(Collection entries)
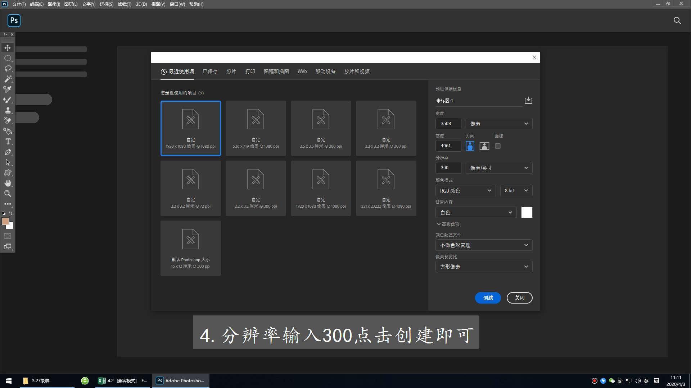The image size is (691, 388).
Task: Select the Hand tool
Action: click(8, 183)
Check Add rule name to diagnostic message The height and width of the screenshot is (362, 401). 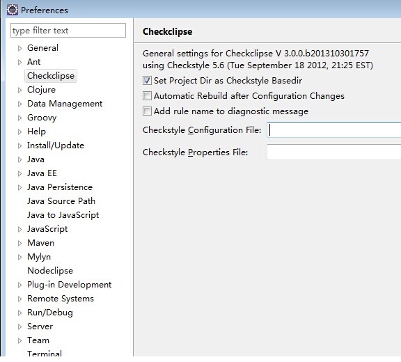click(147, 111)
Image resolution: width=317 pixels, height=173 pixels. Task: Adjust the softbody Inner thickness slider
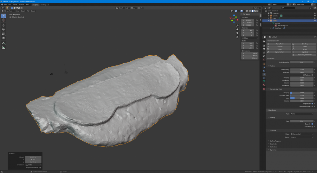pyautogui.click(x=301, y=98)
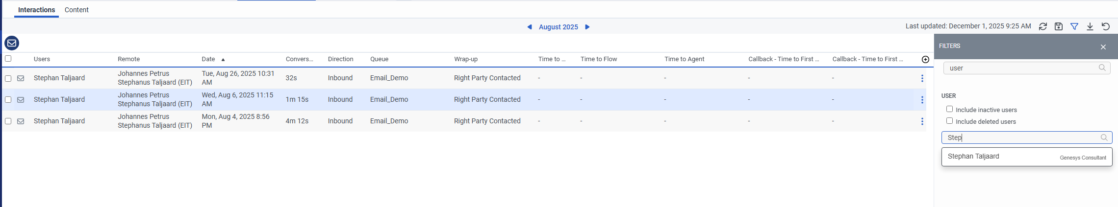Select Stephan Taljaard from user suggestions
Image resolution: width=1118 pixels, height=207 pixels.
pyautogui.click(x=973, y=157)
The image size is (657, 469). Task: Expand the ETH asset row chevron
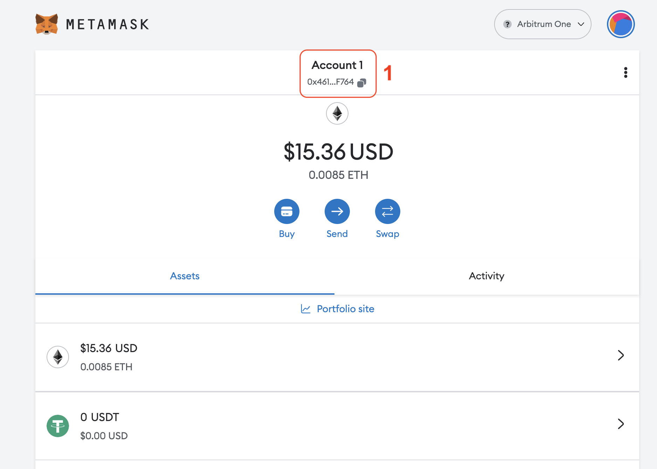(621, 355)
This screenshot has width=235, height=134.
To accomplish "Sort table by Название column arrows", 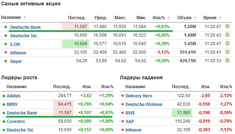I will (x=24, y=17).
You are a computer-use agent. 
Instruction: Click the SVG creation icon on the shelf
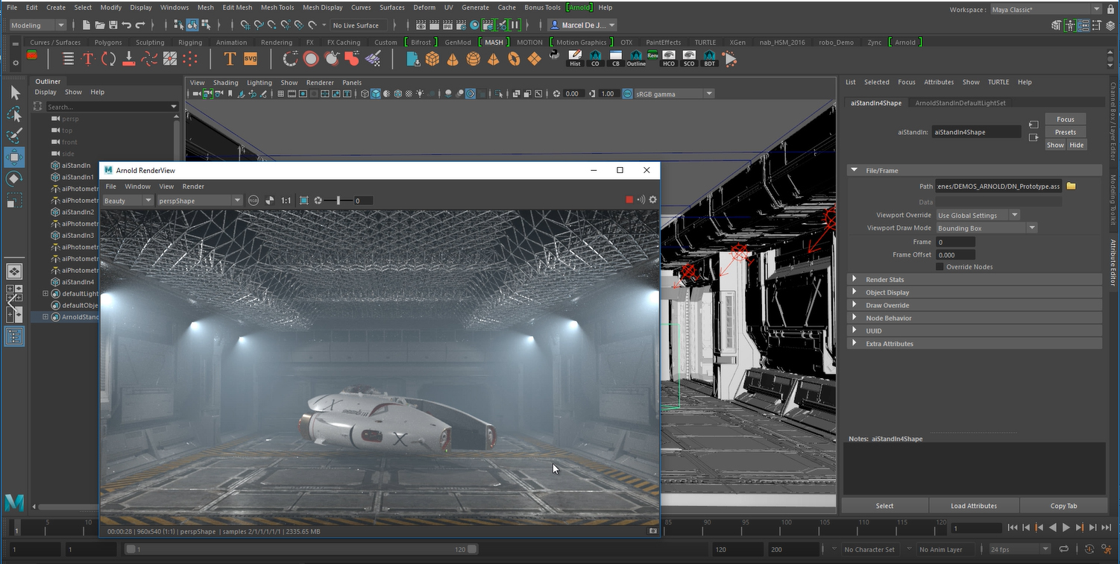coord(249,57)
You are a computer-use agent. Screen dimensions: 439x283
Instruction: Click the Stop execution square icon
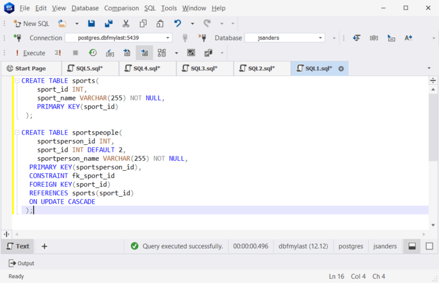(x=76, y=53)
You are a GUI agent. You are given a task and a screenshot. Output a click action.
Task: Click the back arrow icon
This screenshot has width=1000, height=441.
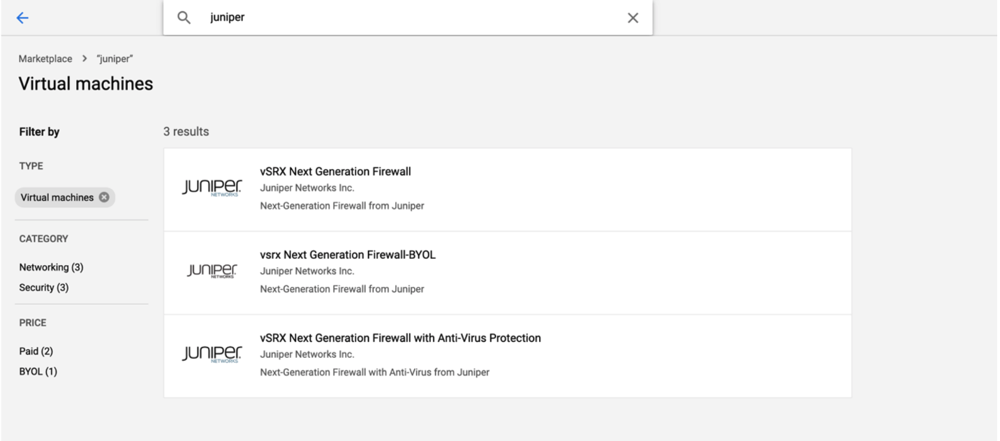coord(22,18)
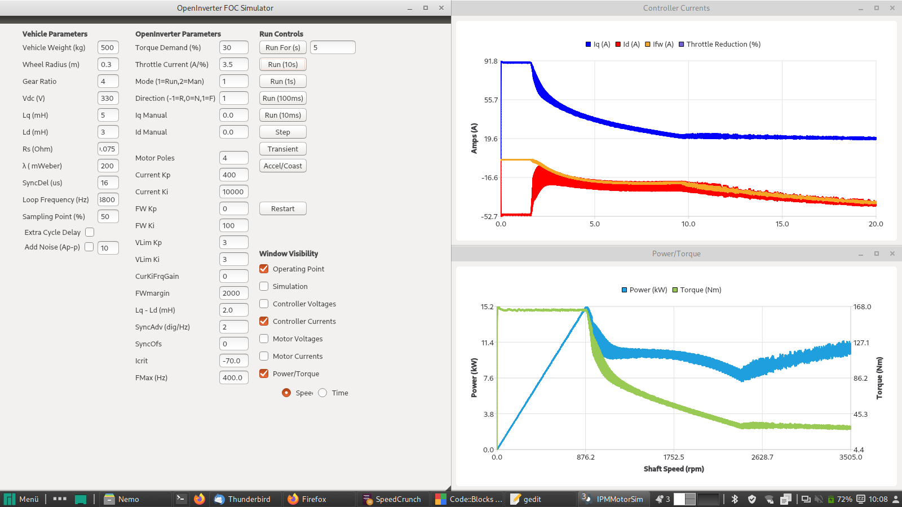Viewport: 902px width, 507px height.
Task: Switch to the SpeedCrunch calculator window
Action: pos(392,499)
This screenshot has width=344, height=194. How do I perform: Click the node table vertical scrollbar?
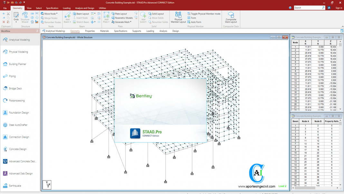coord(340,74)
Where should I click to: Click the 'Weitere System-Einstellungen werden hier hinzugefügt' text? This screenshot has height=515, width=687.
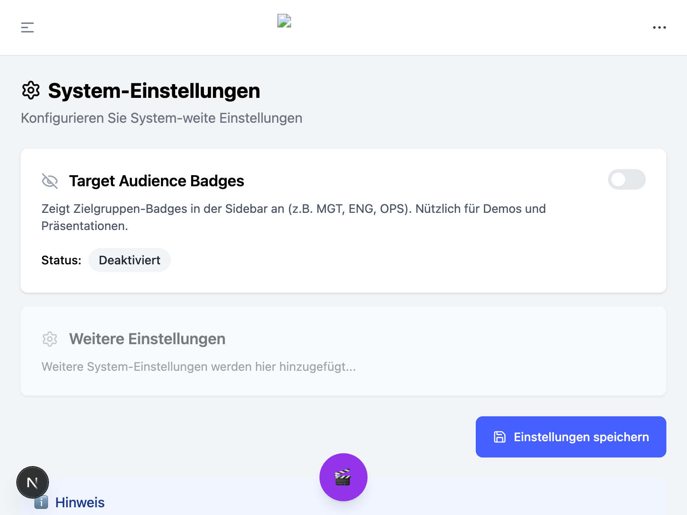click(198, 367)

Task details: In the records above, find every line that contains the word "agent" and copy it.

Response for this exercise:
You are a computer-use agent. 
You are a computer-use agent. Screen dimensions: 439x283
You are a GUI agent. You are given a task and a screenshot. Output a click action.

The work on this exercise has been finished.